→ **Work item**: Using the listing below, retype exactly the lines starting at the one with "Task: Click the info icon on Valor Total card" and ending at the one with "1456x818 pixels.", and include both.

→ **Information given**:
%%

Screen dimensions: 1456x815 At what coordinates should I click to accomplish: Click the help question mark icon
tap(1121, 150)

%%
%%

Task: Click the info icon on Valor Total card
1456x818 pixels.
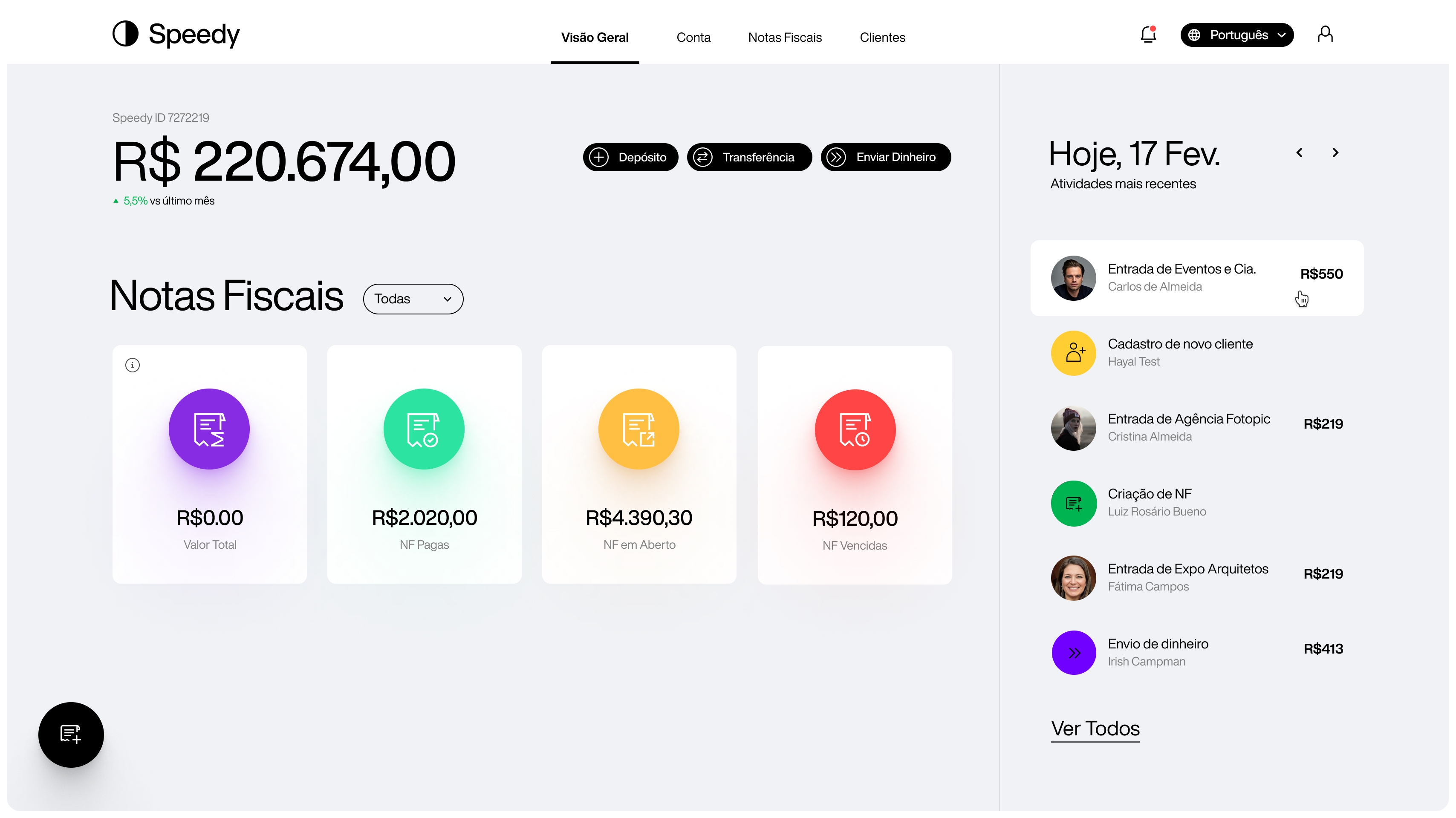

%%
%%

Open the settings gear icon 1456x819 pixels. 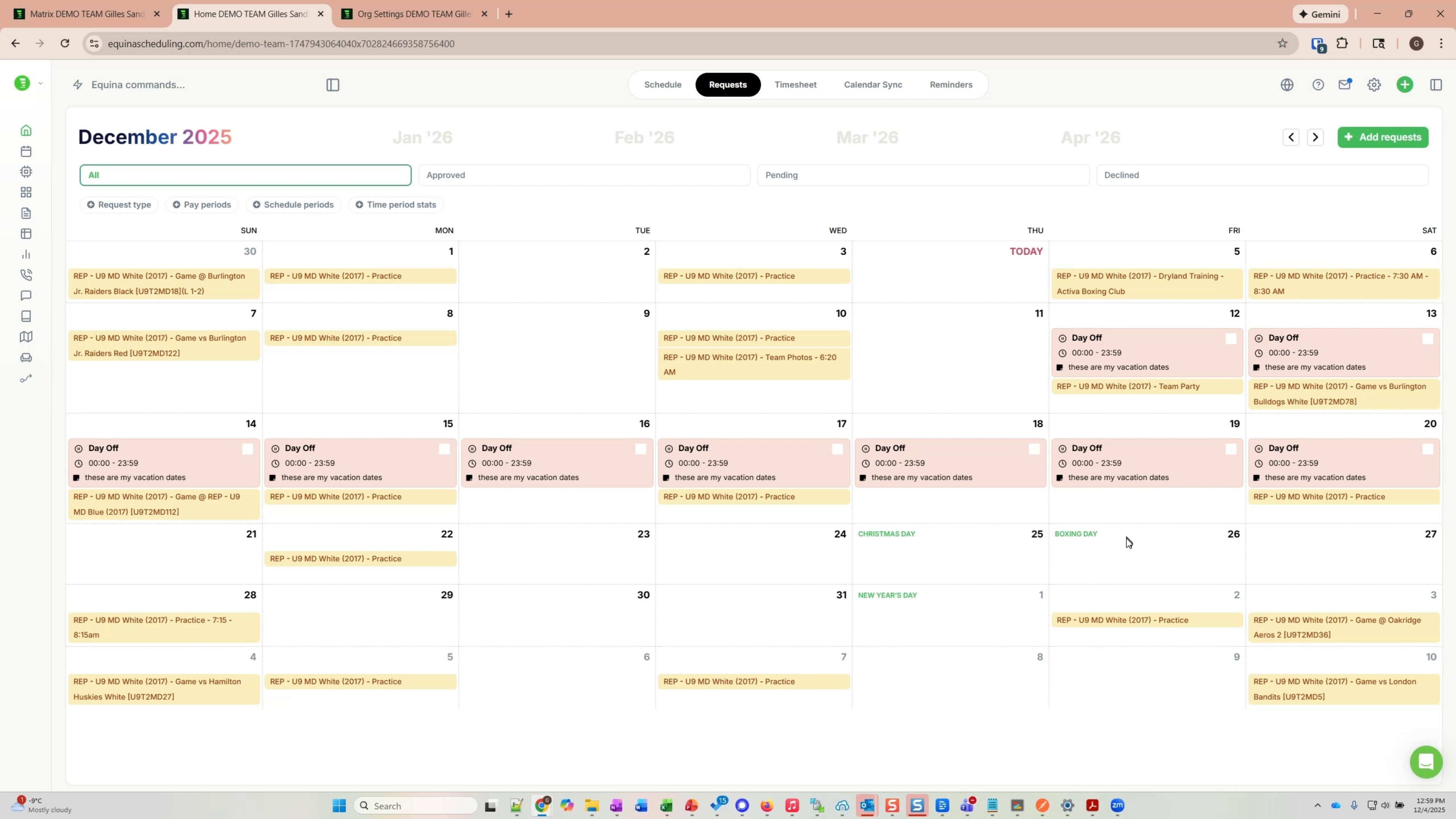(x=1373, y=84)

%%

→ **Response below**:
Task: Click the info icon on Valor Total card
1456x818 pixels.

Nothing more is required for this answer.